La fidélité au grand homme se manifestera plus clairement à la disparition de ce dernier, lorsque Laurent Dona-Fologo, poussé par une intrépidité sans égale, ira jusqu’à s’opposer aux velléités d’abandon des dispositions prises par le défunt chef d’État pour sa succession.  

Certes l’air qu’on pouvait respirer à sa porte, ces dernières années, ne diffusait plus beaucoup le parfum du PDCI-RDA. Laurent Dona-Fologo n’en restera pas moins, dans nos mémoires, une figure historique de ce parti. Avec la saignée que le temps a opérée dans les rangs des compagnons de la première heure, ils avaient fini par ne plus être auprès de nous, ces dernières années, qu’une toute petite poignée d’houphouétistes authentiques. Je pense à mon beau-frère Camille Alliali, à mon aîné Jean Konan Banny, et à mon « cousin » Laurent Dona-Fologo. Jean Konan Banny nous a quittés au mois de mai 2018. Voilà que Laurent Dona-Fologo vient de lui emboîter le pas, ce vendredi 5 février 2021.  

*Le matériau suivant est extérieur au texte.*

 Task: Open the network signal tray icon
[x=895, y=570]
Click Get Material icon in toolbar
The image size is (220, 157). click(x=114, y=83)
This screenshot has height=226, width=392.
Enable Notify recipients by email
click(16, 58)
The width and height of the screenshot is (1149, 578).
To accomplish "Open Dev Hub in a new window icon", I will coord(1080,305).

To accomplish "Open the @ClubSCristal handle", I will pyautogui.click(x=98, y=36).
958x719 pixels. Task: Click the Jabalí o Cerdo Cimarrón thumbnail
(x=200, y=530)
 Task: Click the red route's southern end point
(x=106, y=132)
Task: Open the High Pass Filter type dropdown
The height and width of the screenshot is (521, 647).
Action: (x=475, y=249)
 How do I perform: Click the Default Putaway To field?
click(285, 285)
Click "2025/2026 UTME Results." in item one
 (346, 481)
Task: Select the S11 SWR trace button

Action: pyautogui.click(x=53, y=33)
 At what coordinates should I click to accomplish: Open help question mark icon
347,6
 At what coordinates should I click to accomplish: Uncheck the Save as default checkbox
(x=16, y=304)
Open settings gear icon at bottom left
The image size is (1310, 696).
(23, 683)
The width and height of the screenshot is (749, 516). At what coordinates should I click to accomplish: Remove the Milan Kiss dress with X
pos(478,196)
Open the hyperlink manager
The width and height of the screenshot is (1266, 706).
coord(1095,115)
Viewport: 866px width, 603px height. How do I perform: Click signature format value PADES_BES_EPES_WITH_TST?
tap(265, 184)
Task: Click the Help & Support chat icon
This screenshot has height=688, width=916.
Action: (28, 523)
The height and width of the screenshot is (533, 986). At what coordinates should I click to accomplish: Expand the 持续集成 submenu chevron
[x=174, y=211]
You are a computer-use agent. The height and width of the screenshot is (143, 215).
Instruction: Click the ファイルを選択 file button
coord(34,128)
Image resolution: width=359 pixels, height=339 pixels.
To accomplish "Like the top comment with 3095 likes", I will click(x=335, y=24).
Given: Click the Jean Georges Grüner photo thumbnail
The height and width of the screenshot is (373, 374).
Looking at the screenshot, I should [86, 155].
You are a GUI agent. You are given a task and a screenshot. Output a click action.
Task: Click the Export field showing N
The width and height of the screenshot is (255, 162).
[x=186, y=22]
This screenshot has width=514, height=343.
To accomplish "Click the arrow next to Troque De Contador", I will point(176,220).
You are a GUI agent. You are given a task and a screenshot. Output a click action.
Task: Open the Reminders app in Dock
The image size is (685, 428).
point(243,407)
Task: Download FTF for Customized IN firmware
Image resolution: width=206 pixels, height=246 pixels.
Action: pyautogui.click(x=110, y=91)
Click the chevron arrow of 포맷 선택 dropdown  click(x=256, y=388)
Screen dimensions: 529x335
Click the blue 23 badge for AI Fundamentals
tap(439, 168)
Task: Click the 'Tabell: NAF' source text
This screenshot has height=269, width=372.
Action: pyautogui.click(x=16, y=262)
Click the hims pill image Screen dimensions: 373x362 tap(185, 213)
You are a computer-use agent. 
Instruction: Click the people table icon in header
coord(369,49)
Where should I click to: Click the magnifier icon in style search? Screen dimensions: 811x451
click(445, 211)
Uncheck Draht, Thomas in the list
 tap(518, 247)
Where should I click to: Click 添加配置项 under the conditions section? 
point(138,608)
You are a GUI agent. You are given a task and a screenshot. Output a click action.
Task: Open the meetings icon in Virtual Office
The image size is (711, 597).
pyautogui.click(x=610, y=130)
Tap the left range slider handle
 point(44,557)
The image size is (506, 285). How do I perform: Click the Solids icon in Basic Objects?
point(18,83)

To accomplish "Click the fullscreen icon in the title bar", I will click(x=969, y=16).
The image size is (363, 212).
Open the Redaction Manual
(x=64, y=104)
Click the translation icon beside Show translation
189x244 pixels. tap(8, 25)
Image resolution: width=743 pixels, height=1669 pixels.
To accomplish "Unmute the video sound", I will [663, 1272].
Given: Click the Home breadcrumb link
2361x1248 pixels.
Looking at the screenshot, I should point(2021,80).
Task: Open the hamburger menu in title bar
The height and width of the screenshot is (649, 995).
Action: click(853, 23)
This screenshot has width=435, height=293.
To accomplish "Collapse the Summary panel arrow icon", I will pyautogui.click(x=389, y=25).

Je regretterai lourdement l’absence d’un homme qui, en m’acceptant comme un des siens, me permettait de vivre cette fraternité ivoirienne dans laquelle j’essaie d’investir mon énergie depuis les dix dernières années. Comme nous le savons tous, la Côte d’Ivoire est identifiable à son territoire immuable, délimité par les mêmes pays voisins. Elle est identifiable à ses longs fleuves éternels, prenant sans cesse au nord le flot qu’ils donnent au sud. Elle est surtout identifiable à son tissu social composite, qui est ce qui la fait respirer, bouger, vivre, ce qui la fait se transformer, se développer et devenir ce qu’elle est, ce que nous voyons, ce que nous connaissons. Je remercie Dona-Fologo d’avoir été un révélateur de cette identité mêlée, qui est si spécifique de notre pays. Laurent Dona-Fologo était un Ivoirien dans lequel on ne voyait en fin de compte qu’un frère. Ni un homme du nord, ni un homme d’ailleurs. C’était un praticien du « vivre ensemble », cette manière d’être que notre association Côte d’Ivoire Trait d’Union tente de promouvoir dans notre pays.